Tento falar, não sai. A necessidade de cuspir palavras tortas, vomitá-las, essa necessidade dizer mesmo na falta de palavras. Ainda não sei administrar toda uma situação em silêncio e sem ações, fica difícil assim explicar se é uma ausência de sentimentos ou se apenas estou a transbordá-los.
Falta certeza do muito e do nada que vejo através dos olhos seus e sinto um turbilhão de carinhos, espaços e apertos entres os lençóis. A cama aberta entre o espaço dos seus braços em minhas costas e a ausência da alma quente e dos olhares cúmplices.
Misturo as saudades anteriores com o cheiro nostálgico ainda presente nas minhas segundas-feiras de manhã que andam me fazendo falta. Incerteza de um encaixe perfeito ou se apenas mais uma…passagem.

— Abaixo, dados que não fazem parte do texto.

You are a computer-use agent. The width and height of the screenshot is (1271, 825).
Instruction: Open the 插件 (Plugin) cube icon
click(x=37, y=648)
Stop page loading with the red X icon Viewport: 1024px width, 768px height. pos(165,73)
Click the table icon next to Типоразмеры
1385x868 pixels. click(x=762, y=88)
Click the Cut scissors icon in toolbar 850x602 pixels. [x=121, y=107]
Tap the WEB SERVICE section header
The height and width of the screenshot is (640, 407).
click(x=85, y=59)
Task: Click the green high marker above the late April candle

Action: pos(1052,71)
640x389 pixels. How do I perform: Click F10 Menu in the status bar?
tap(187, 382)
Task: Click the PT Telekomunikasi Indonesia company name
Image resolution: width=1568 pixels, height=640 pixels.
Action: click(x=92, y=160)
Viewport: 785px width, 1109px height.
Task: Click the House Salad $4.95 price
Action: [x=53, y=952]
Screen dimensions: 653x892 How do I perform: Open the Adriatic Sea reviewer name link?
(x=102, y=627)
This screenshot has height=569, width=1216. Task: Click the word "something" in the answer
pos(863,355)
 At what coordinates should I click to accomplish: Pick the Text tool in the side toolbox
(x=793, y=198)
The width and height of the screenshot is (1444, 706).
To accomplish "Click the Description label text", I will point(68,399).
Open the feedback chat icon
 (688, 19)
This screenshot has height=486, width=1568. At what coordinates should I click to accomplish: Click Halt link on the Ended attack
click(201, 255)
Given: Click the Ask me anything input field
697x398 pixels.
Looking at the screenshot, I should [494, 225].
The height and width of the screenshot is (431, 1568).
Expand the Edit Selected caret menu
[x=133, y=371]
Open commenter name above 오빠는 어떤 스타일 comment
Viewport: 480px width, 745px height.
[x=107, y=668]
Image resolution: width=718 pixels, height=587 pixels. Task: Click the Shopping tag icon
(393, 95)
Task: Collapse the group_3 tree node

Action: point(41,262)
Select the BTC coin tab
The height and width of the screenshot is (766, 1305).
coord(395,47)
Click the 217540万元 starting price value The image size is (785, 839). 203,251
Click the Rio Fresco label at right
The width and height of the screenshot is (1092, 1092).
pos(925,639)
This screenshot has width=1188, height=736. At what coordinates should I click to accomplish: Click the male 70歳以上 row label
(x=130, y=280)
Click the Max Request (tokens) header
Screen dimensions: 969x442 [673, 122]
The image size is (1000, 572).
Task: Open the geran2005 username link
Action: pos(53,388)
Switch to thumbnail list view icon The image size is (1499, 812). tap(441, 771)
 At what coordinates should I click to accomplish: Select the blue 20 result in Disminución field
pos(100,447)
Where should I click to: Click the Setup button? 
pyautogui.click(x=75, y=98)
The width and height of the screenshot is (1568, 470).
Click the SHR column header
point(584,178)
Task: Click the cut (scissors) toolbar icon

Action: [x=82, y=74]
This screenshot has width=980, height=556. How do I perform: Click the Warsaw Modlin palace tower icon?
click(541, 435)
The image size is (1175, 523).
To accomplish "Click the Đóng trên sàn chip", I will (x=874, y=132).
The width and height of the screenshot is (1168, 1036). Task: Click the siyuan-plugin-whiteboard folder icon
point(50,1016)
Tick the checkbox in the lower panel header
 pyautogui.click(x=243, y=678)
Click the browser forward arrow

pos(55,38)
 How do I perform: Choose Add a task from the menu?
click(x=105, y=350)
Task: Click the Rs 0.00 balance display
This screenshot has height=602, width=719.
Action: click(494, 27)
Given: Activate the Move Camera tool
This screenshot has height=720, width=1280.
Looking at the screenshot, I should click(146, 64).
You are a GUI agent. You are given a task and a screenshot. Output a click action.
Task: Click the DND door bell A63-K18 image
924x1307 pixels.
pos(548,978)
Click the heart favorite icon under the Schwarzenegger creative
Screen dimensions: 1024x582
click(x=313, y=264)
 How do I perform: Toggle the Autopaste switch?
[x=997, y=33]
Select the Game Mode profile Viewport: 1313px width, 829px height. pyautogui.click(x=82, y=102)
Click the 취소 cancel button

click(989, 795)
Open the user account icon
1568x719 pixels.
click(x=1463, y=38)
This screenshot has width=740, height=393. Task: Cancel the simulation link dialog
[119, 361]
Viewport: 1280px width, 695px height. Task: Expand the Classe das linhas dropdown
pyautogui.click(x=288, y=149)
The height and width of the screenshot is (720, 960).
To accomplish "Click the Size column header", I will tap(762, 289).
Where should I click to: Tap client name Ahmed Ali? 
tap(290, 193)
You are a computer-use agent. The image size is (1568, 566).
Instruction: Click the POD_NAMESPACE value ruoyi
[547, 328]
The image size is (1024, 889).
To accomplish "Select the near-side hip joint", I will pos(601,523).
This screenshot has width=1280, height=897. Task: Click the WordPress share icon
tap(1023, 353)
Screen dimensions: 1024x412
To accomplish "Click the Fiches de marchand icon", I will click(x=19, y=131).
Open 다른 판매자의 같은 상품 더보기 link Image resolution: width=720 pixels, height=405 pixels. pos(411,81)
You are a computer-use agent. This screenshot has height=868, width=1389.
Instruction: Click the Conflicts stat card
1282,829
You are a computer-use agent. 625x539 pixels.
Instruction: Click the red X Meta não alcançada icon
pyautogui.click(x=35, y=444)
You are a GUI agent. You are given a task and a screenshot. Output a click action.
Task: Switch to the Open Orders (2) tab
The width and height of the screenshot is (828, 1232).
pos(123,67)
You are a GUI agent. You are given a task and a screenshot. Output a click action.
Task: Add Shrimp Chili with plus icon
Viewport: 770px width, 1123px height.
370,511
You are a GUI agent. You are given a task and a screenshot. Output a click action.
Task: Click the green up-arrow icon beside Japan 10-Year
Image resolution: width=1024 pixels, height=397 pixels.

Aquela história dos meus deja-vus macabros que acabo por carregar muito das pessoas que aprendo a amar e admirar e fico com a estranha e amarga sensação de não deixar nenhuma parte de mim.
Uma combinação em sonhos e planos em uma divergência de pensamentos e mais uma vez ações.
O desejo do corpo intenso em suores, espasmos e cheiros que muitas vezes desgasta-me o coração e fito-me ao que vejo através dos seus olhos.